Casi todas las terapias que han producido los mejores resultados en niños con el rasgo cruel sin emoción están dirigidas a entrenar a los progenitores, explica Hawes, quien se apresura a señalar que, no obstante, las poblaciones de muchos de esos estudios han sido muy reducidas. Además, las terapias fueron más eficaces al aplicarlas en las primeras etapas del desarrollo infantil, de modo que los investigadores están buscando intervenciones para niños en edades cada vez más tempranas, a veces de hasta dos años.
El problema es que resulta difícil identificar niños en riesgo a tan tierna edad. Algunos empiezan a manifestar signos tempranos de psicopatía apenas a los quince meses de vida, pero el tratamiento suele recomendarse hasta que los pequeños empiezan a comportarse o sociabilizar de formas que causen inquietud a progenitores o educadores. Y, claro, es necesario que alguien lo note: muchas veces, el rasgo de crueldad sin emoción se manifiesta en niños que fueron gravemente descuidados o maltratados por sus progenitores. “En algunas personas, los rasgos de crueldad y ausencia de emoción son una forma de adaptación”, informa Salekin. Es decir, lo que causa la conducta —descuido o maltrato— puede impedir que esta sea detectada por los profesionales que podrían resolverla; y así, algunos niños crecen con un trastorno no resuelto hasta que son enviados con el psicólogo después de un primer encuentro con la ley, a menudo en la preadolescencia o adolescencia.
La situación se complica por el hecho de que la búsqueda de estructuras neurales de psicopatía en IMR no funciona con los niños, porque los investigadores no saben, bien a bien, cuáles estructuras están buscando. En este momento, lo único que pueden hacer es buscar alteraciones conductuales como falta de empatía y falsedad, y eso no es fácil. La conducta de los niños con autismo o trastorno por déficit de atención e hiperactividad puede ser igual de antisocial o carente de empatía, pero sus estructuras neurológicas son muy distintas a las de los niños con el rasgo de crueldad sin emoción.
Para precisar lo que sucede con un niño, el clínico debe tomar en cuenta las evaluaciones conductuales de sus padres y maestros, y aplicar pruebas verbales y escritas para identificar cualquier característica asociada con psicopatía.
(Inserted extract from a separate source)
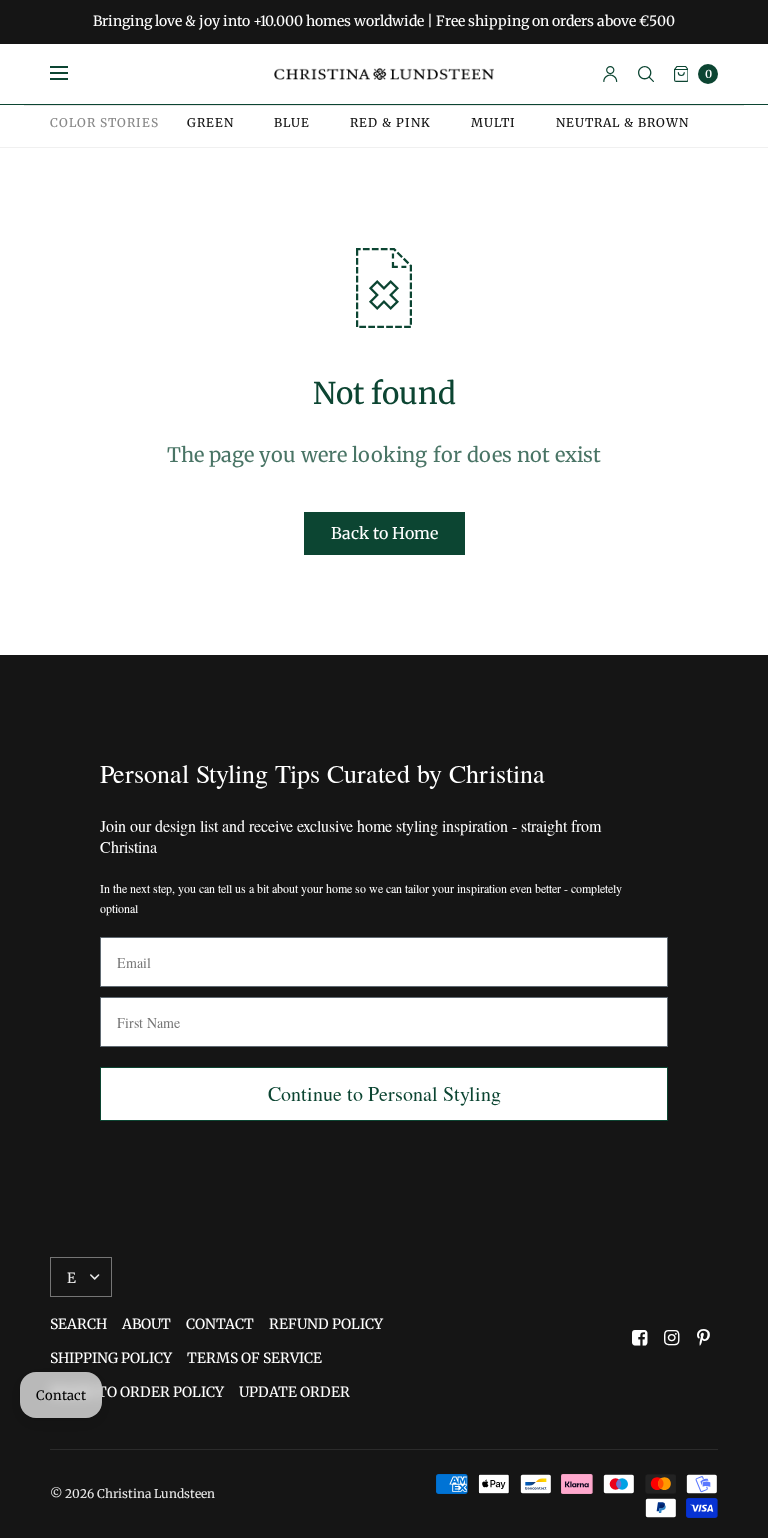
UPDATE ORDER (294, 1392)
Sin embargo, hay pocas pruebas de psicopatía fiables y diseñadas para niños, de suerte que los psicólogos suelen usarlas como herramientas de detección, un medio rápido para descartar a chicos con otros padecimientos y tratarlos debidamente. No existe una evaluación estándar y todavía no hay una prueba que ayude a los investigadores a entender cuán grave puede ser un trastorno.
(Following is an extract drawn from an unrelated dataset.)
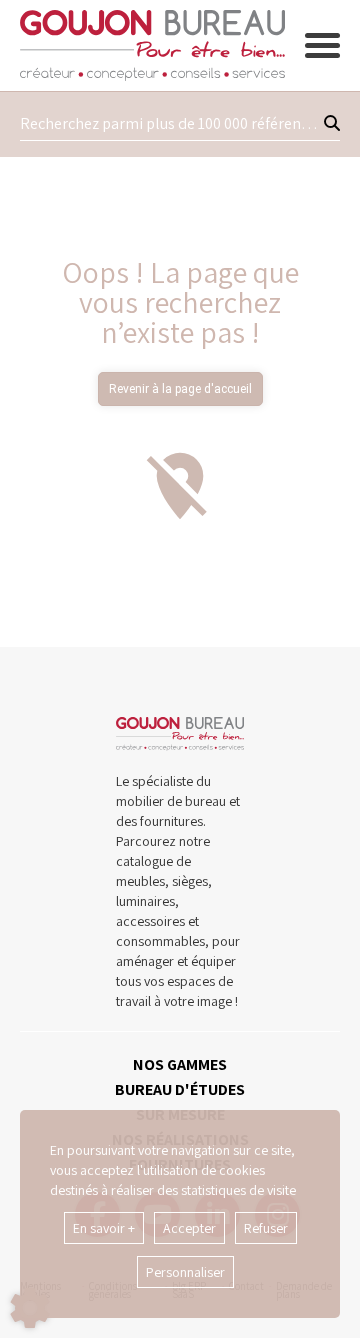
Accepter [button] (189, 1228)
Esta incertidumbre es lo que seduce a los investigadores. Es casi imposible refinar un tratamiento para una enfermedad que desafía una definición clara. Pero, al menos, hay un movimiento en la dirección correcta. Luego del tratamiento con Hawes, el comportamiento de Steven mejoró considerablemente. Se volvió menos agresivo con sus compañeros; su madre dijo que parecía estar “madurando” y notó que, en ocasiones, incluso se mostraba afectuoso con su hermano. Hace poco, la madre dijo a Hawes que vio a Steven consolando a su hermano menor, quien se echó a llorar al caerse de una motoneta. “Se mostró impresionada ante semejante conducta”, afirma el psicólogo. “Pensó que jamás vería algo así de él.”